▸ Tarefas propostas:
• A. Você consegue reescrever como lista o parágrafo da resenha do filme que começa com “Sobre esse fundo”, mantendo os fatos principais?
• B. Como você prosseguiria a resenha do filme a partir do ponto em que ela termina?

▸ Texto apresentado:
■ ■ ■ ■
Um toque de pecado (Tian Zhu Ding, China, 2013) é um tipo de Pulp Fiction
chinês? Paulo Francisco, meu filho que está estudando filosofia,
acertou dizendo isso. O trabalho do diretor Jia Zhang-Ke lembra a
película de Tarantino à medida que conta quatro histórias com desfechos
sangrentos em um panorama de revolta e vingança. Todavia, diferente dos
filmes de Tarantino, a produção de Jia Zhang-Ke fala de uma geografia
menos ficcional e de uma história menos glamorosa que as que o americano
costuma mostrar.
O que está no fundo da tela é a China na
sua reentrada no capitalismo, administrada por uma elite no interior de
um partido único que ostenta o nome, agora completamente artificial, de
“comunista”. Aspectos ultramodernos do capitalismo ocidental se casam,
então, com uma mentalidade da terra do tradicionalismo dos mandarins
associada ao autoritarismo e à corrupção própria do comunismo decadente,
tudo isso regado por aspectos sociais de exploração dos trabalhadores
que lembram o que se passou na Europa e na América em tempos em que não
havia como não odiar o capitalismo, os tempos que Victor Hugo
imortalizou em Os miseráveis.
Sobre esse fundo, o filme começa com a
história de um trabalhador que resolve ser o justiceiro social de sua
aldeia, terminando por matar o próprio dono da grande fábrica do local.
Segue então a história de um jovem de aldeia que coloca dinheiro em sua
casa por meio de assaltos violentos nos grandes centros. Logo em seguida
vem a história da atendente de casa de massagem que se recusa a fazer
sexo com exploradores ilegais de pedágio, reagindo a eles e esfaqueando
um deles. Por fim, a quarta historieta é a de um garoto que não suporta
as pressões caseiras, do trabalho e a decepção amorosa, pondo fim à sua
própria vida.
O final do filme apresenta a atendente
da terceira historieta, que vem recomeçar a vida em outro lugar, ou
seja, no local de início do filme, a fábrica cujo dono foi assassinado. A
fábrica se apresenta então comanda pela esposa do assassinado.
■ ■ ■ ■
▸ Bloco de dados:

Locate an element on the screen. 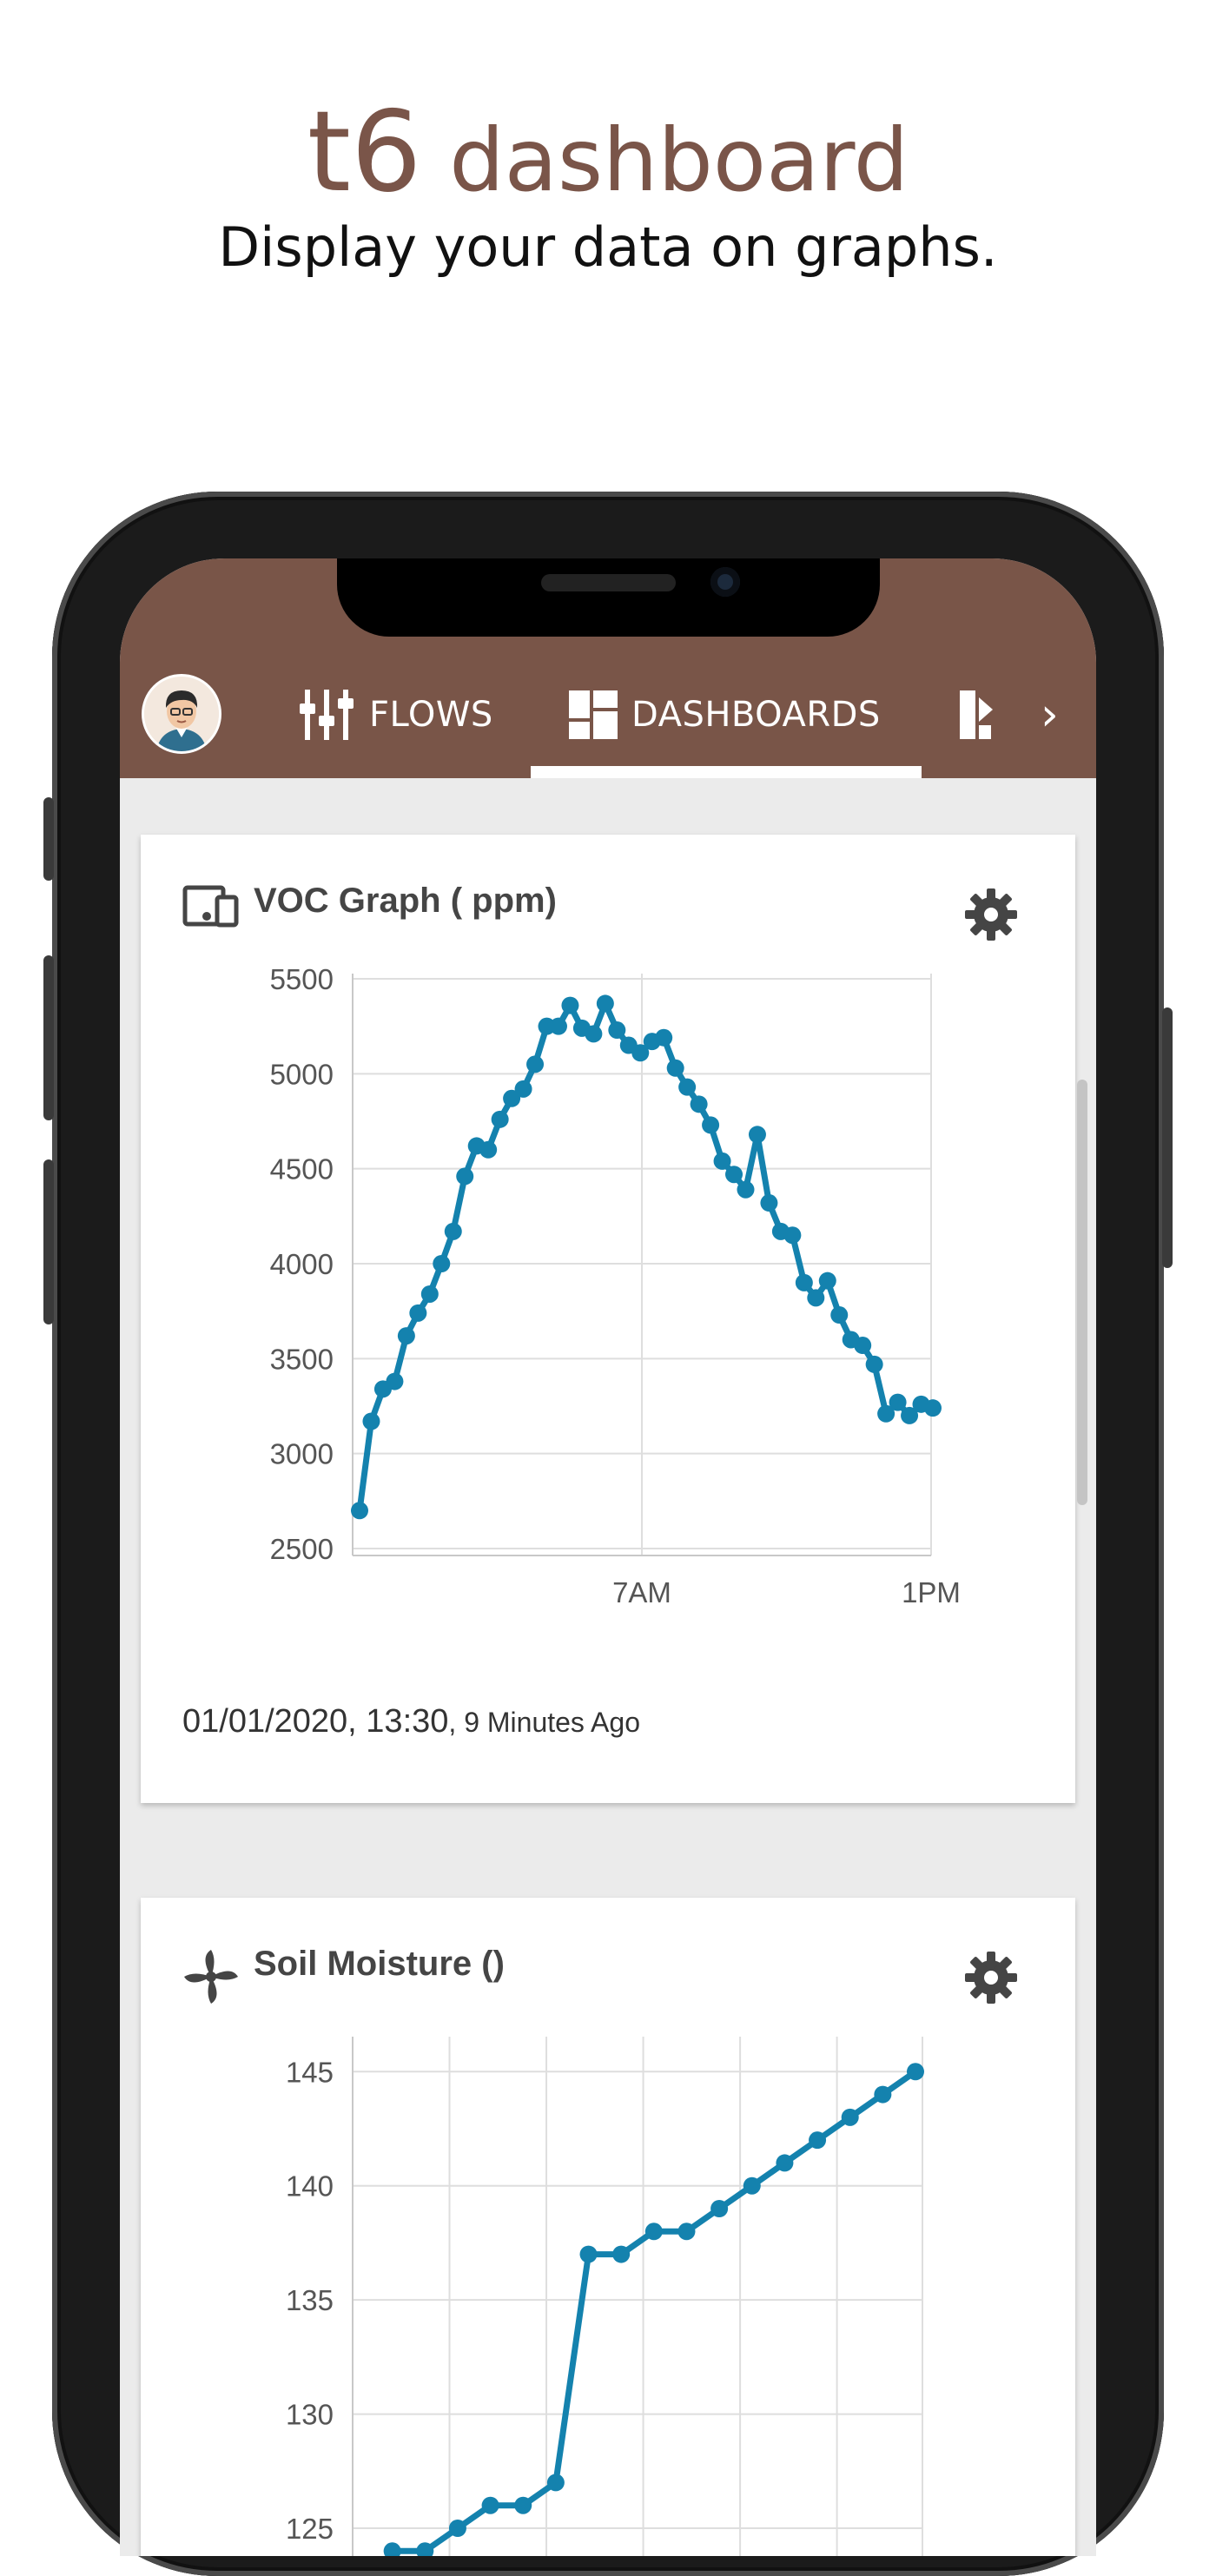 Image resolution: width=1216 pixels, height=2576 pixels. y-tick-label: 2500 is located at coordinates (302, 1549).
■ ■ ■ ■
▸ Respostas em ordem:
• A.
- Um trabalhador decide ser o justiceiro social de sua aldeia e acaba matando o dono da grande fábrica local.
- Um jovem de aldeia sustenta a casa com assaltos violentos nos grandes centros.
- Uma atendente de casa de massagem se recusa a fazer sexo com exploradores ilegais de pedágio e esfaqueia um deles.
- Um garoto não suporta as pressões de casa e do trabalho nem a decepção amorosa e tira a própria vida.

• B.
Todas as cenas apresentam a mesma
mensagem, altamente marcada pela diferença de gêneros: o capitalismo que
entra na China pela segunda vez, ao menos na sua fase ou face mais
bárbara, só pode funcionar pela ação das mulheres. O homem é quebrado, a
mulher se adapta e conduz a vida.
Nem o filme e nem a minha leitura são
machistas. O que o Ji Zhang Ke está dizendo, se é que eu o entendi, é
que as coisas na reentrada do capitalismo, ao menos na China, não podem
ser feitas senão pela capacidade de adaptação, mas não resignação, da
mulher. Todos os personagens femininos, rebeldes ou não, ativos ou não,
estão vivendo o que a vida na China pode oferecer. Contrariamente, os
homens estão sendo desnaturados, entortados, dizimados – eles não
suportam a violência do capitalismo sem democracia, essa forma brutal
escolhida pela China para se ocidentalizar.
No primeiro episódio, o justiceiro
procura a sua cunhada. Ela o aconselha a encontrar uma mulher e viver
sua vida particular, fora de relações políticas ou de busca por justiça
social. No segundo episódio, o ladrão e assassino só vem para casa no
momento de uma homenagem tradicional à matriarca, a avó, comportando-se
ali como um homem normal, que ele efetivamente não é. No terceiro
episódio, a atendente de casa de massagem é inicialmente espancada por
capangas da mulher de um senhor que tem feito dela uma amante há anos.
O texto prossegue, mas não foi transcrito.